Kathleen DesHotel | Contributing Writer
In third grade Kathleen’s teacher told her that she had talent after she read a poem Kathleen wrote about clowns. She already thought her teacher was wonderful, but with that compliment she determined that she would be a writer and a teacher. And, so it goes! With a BA in French & English, she taught both subjects in middle school for 11 years. Graduate school in French and English at Tulane, then later graduate school in Curriculum & Instruction with a Reading Specialist degree from Our Lady of Holy Cross College, then she gained her gifted certification from UNO and graduate school at Loyola in photography all led to teaching in college simultaneously with middle school.

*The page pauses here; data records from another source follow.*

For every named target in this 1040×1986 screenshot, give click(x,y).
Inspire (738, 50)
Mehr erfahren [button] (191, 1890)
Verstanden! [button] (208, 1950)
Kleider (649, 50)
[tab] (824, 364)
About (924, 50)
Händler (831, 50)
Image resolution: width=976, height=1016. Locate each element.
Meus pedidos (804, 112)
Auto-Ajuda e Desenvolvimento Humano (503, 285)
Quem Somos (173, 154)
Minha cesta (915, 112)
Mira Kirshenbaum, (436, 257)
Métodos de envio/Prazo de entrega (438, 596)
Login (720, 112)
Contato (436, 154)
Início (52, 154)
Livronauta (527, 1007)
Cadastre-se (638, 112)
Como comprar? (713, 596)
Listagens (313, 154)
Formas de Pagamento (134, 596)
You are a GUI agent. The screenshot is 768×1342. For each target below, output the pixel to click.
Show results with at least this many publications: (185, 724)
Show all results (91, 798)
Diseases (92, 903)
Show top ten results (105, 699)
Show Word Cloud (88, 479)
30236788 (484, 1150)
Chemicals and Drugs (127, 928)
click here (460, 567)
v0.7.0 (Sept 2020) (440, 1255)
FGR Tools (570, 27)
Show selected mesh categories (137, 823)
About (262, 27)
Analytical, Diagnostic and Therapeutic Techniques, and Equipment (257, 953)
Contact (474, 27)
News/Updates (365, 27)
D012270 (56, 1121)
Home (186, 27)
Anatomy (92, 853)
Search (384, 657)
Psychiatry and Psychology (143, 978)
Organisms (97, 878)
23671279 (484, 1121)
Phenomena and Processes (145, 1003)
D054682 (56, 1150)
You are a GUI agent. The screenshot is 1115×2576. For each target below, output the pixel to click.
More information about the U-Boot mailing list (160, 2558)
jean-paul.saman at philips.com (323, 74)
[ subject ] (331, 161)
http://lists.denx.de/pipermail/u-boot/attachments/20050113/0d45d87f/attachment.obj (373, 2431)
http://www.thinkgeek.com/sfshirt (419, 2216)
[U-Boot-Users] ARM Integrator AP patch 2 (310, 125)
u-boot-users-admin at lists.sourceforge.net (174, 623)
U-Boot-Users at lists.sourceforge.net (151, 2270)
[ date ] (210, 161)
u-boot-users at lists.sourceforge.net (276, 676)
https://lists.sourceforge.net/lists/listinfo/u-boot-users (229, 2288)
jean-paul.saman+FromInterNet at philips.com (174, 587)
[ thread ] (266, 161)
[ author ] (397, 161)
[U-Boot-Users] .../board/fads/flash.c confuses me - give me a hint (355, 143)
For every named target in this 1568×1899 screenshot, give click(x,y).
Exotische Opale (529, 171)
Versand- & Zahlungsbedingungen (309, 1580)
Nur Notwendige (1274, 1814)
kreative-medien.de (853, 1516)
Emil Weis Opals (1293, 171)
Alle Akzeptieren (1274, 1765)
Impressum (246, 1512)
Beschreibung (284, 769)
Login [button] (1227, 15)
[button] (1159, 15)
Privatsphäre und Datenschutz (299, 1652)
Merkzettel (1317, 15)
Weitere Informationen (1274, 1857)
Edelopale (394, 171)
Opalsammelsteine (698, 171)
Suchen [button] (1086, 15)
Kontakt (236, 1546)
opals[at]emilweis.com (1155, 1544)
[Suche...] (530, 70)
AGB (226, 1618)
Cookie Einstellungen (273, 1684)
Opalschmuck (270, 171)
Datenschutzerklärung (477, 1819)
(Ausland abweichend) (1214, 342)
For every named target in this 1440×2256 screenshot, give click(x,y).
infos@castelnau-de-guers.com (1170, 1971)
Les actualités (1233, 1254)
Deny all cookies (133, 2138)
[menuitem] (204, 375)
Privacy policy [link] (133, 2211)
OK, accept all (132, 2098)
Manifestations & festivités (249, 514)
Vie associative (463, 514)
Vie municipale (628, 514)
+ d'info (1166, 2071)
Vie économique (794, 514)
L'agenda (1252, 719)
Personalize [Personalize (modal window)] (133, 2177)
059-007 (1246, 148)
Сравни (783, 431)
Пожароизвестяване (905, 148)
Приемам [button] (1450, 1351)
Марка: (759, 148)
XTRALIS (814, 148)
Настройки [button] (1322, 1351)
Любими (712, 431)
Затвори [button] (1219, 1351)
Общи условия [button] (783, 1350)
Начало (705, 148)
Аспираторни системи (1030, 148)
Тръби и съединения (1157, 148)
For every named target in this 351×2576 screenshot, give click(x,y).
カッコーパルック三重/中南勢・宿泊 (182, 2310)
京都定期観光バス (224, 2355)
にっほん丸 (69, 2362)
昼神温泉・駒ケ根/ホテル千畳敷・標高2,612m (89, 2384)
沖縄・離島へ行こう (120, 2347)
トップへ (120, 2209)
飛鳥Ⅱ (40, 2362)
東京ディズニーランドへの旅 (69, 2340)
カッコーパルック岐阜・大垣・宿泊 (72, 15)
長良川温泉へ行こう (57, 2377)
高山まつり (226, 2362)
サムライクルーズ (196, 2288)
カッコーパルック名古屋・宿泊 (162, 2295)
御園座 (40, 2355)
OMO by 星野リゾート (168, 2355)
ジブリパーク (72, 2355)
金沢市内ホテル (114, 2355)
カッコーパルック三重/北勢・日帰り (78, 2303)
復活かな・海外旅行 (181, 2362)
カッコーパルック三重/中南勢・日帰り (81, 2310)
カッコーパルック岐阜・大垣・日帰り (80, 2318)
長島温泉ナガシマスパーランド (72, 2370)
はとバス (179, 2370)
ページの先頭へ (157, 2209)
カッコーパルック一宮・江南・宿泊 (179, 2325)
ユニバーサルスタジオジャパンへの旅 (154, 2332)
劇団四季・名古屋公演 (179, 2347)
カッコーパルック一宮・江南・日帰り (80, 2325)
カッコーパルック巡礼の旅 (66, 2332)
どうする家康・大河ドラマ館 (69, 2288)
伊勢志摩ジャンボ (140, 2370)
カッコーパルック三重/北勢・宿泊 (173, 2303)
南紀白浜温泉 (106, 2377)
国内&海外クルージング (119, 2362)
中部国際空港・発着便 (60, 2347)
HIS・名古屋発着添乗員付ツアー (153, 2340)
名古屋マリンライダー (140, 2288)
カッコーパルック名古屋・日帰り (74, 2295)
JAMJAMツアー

Moving to Slidell in 1990 and taking a teaching job at Northshore High enabled her to share her experience in teaching, learning, reading literature, writing, and research with her gifted English and photography students. This move gave the single parent a lovely niche to share and make a difference for others.
All the while Kathleen wrote for personal fulfillment, stories about her life, her parents’ lives, and some she just made up right out of her head. This obsession reinforced her belief that everyone has a story to tell.
Then Hurricane Katrina arrived. Her mother and father moved to her house as their home in New Orleans near the London Avenue Canal breach was destroyed. They read the newspaper to keep up with whatever was going on with FEMA or the Road Home. They found a request for a newspaper art columnist. Her dad circled this and tapped his pencil; she laughed because school just reopened, and she was working hard to catch up for lost classroom time. He reminded her, “In third grade you told me you were a writer. It’s time. People need you.”
She applied, ultimately got the job, and wrote to give something positive to an audience whose every thought was about flooring, sheetrock, or insurance. She taught and wrote with a passion.
Along the way she met Editor Kendra Maness who asked her to write for Slidell Magazine, but the newspaper would not allow this. Years after Kathleen retired from both teaching and writing, in a happenstance meeting during the hanging of art at Slidell City Hall, Kendra asked again if Kathleen would write for the magazine. And, so it goes.